BLAB Log: Week 4.Day 2

Agile-8

BB Squat Warm-up - BarX10, 65X8, 95X6, 135X3

BB Squats - 165X5, 175X3, 195X1

Bulgarian Split-Squat Jumps - 10X5X5

Stability Ball Leg-Curls - 3X15
super-set with
Spread-Eagle Sit-ups - 10X15, 25X15X2

60 Sec. Alternating DB Lunges - 30X28, 30X27

Timed One-Mile Run - 9:12

+10% Day, as Paul Carter would say.  I injured myself taking 195 out of the rack a month back.  I tried to tell myself I was nervous about the weight, but I wasn't.  I arched it out of the rack, took a step back with each foot, and it went all the way down and came right back up like bad sushi.  Honestly, if not for the scheduled run, I might have taken it for a few more squats.  But I didn't, because the whole reason I'm following such a rigid program is to protect myself from myself until I know more about what I'm doing.  Regardless, it's nice to ace that weight coming back from the injury and heading into the scheduled deload week.
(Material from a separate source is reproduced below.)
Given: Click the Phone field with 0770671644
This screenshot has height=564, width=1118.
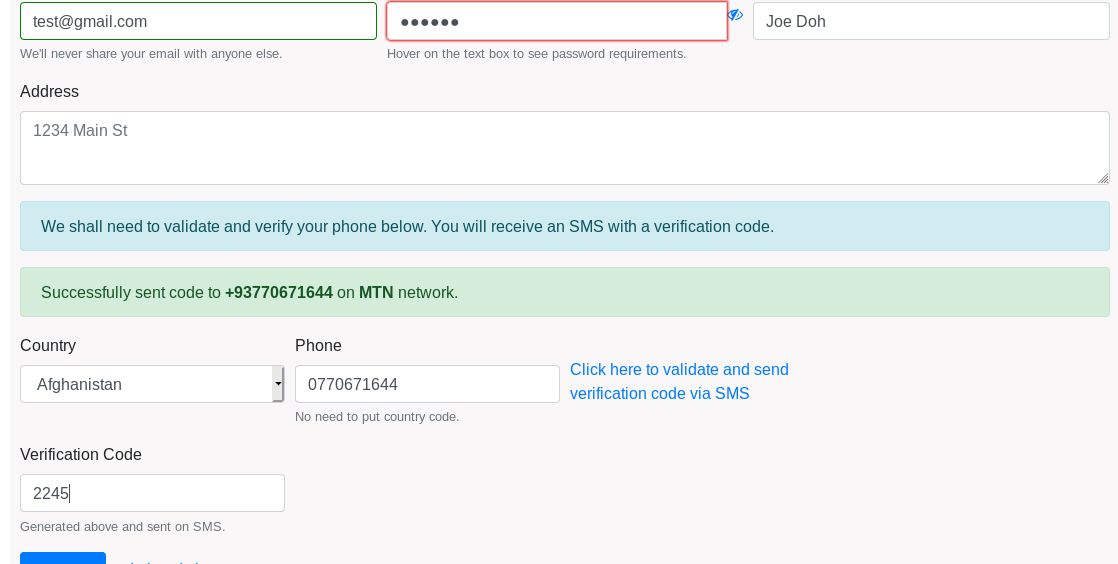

Just to prove I really am keeping my ego in check, I sure did go right ahead and do those split-squat jumps holding 5 lb. weights, and the timed lunges holding 15's while some of the biggest guys in the gym were doing heavy-ass BB and DB benching all around me.  Fuck it.  My quads felt like they were going to slide off the front of legs after that shit.  Getting the work in.

I felt like crap heading into the gym today after getting no sleep due to house-guests over the weekend, and yet I was able to do the sit-ups with a 25 lb. plate, after having to ditch a 10 lb. plate in favor of BW last week.  There really is no forecasting how you're gonna do in the gym.

Likewise, I knocked 43(!) seconds off my previous best time on the 1-mile run.  Kind of makes me sad that the timed runs are now over.  Oh well, I'm sure Joe D. has something planned that will kick my ass down to humble in whole new ways.  Also, after the first deload week, I'm allowed to max out the reps on my last squat set.  So in two weeks, after the deload, if I can take that last set of 175 to 10 reps, Jefit says that's a PR.  I've been setting rep PR's on my last bench sets, and I hope to start doing that with squats as well.